A decisão não representa o bloqueio do Discord no país. A suspensão é restrita à ferramenta de transmissões ao vivo, conhecida como “Go Live”, utilizada para transmitir vídeos em servidores da plataforma.
Segundo a ANPD, a medida foi adotada após a agência identificar evidências de que a empresa não teria implementado medidas consideradas suficientes para prevenir e reduzir riscos relacionados à exposição de crianças e adolescentes a conteúdos ou práticas que possam representar graves violações de direitos.
Entre as situações citadas estão casos de indução, incitação, instigação ou auxílio à violência, à automutilação e ao suicídio.
A fiscalização foi instaurada na última sexta-feira (7), após informações sobre falhas na proteção de menores de idade. A ANPD também informou que recebeu documentos do Discord na segunda-feira (10) e se reuniu com representantes da empresa na terça-feira (11).
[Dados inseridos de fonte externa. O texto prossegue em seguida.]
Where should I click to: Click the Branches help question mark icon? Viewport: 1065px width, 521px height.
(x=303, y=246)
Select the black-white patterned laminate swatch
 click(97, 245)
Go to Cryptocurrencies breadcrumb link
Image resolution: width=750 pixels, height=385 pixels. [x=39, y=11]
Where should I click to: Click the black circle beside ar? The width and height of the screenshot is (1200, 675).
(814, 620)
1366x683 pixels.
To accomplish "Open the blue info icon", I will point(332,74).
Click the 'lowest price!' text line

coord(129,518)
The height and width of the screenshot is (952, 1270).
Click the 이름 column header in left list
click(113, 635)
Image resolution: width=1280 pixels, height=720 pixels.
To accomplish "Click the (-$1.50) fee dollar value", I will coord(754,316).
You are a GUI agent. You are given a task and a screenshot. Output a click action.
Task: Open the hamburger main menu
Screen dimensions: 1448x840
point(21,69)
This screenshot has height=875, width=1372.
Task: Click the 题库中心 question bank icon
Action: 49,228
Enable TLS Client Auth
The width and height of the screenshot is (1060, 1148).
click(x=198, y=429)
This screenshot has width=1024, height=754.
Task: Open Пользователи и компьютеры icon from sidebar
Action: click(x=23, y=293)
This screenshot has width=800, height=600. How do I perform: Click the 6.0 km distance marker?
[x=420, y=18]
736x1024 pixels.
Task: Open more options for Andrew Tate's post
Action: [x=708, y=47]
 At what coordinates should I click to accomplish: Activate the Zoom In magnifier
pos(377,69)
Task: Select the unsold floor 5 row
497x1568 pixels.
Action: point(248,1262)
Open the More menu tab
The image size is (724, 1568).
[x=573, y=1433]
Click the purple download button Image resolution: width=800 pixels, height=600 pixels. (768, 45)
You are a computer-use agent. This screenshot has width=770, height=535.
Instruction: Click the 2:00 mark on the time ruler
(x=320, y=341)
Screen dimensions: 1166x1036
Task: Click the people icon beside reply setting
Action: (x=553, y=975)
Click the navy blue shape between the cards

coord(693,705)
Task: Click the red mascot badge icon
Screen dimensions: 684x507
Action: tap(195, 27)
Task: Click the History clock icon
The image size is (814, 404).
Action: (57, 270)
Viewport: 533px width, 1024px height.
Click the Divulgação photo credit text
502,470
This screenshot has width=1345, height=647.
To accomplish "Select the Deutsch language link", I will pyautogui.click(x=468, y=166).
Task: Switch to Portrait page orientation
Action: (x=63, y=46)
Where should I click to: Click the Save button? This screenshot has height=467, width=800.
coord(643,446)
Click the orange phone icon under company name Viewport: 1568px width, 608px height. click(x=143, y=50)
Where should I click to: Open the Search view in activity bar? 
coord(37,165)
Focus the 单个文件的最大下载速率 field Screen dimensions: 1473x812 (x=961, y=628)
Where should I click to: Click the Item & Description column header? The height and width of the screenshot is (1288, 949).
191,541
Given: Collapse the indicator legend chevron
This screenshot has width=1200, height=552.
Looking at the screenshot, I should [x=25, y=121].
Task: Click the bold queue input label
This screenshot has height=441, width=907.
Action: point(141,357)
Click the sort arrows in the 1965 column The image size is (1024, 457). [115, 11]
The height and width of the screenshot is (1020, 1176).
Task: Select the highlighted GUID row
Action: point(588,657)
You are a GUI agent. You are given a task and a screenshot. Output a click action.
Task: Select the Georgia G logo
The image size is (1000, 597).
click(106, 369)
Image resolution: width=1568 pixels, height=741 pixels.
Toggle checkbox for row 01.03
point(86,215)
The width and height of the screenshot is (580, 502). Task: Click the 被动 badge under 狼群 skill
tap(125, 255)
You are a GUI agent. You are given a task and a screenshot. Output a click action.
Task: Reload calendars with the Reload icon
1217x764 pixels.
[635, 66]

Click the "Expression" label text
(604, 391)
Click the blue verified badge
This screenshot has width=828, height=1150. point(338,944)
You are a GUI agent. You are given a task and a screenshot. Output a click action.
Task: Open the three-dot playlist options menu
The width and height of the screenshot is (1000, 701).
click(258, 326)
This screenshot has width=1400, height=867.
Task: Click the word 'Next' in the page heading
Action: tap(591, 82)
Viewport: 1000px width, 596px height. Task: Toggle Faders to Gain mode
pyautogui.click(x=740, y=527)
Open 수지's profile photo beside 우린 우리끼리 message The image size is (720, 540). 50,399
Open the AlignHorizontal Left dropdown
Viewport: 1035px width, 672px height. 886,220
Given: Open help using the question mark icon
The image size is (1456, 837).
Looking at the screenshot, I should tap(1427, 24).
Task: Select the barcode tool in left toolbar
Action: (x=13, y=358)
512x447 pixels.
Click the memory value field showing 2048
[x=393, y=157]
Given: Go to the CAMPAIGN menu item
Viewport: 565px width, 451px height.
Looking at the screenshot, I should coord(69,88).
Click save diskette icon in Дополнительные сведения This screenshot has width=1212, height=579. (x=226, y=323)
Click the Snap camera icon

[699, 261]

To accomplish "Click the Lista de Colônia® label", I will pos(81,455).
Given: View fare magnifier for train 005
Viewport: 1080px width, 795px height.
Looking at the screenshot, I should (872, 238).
De acordo com a agência, o Discord não tem acesso ao conteúdo das transmissões de vídeo enquanto elas acontecem. Com isso, a plataforma não consegue utilizar, durante as transmissões, mecanismos próprios de análise audiovisual e identificação em tempo real de possíveis crimes, dependendo de sistemas automatizados e de denúncias dos usuários.
Dados da SaferNet Brasil citados pela ANPD apontam aumento de 54% nas denúncias envolvendo o Discord nos primeiros sete meses de 2026 em comparação com o mesmo período do ano passado. Foram 405 denúncias neste ano, contra 264 em 2025.
A decisão ocorre após o governo federal cobrar da empresa medidas para reforçar a proteção de crianças e adolescentes, incluindo mecanismos de verificação de idade e prevenção de riscos. Na segunda-feira (10), o Discord apresentou à Advocacia-Geral da União uma proposta com ações para ampliar a segurança dos usuários.
A medida também ocorre após críticas públicas relacionadas a casos envolvendo adolescentes na plataforma. Na semana passada, a primeira-dama Janja da Silva defendeu a retirada do Discord do ar após um caso envolvendo uma adolescente de 13 anos que teria sido induzida a cometer suicídio durante uma transmissão.
A ANPD esclarece que o objetivo da suspensão é reduzir riscos considerados graves ou de difícil reparação até que o Discord comprove a adoção de medidas efetivas de proteção para crianças e adolescentes.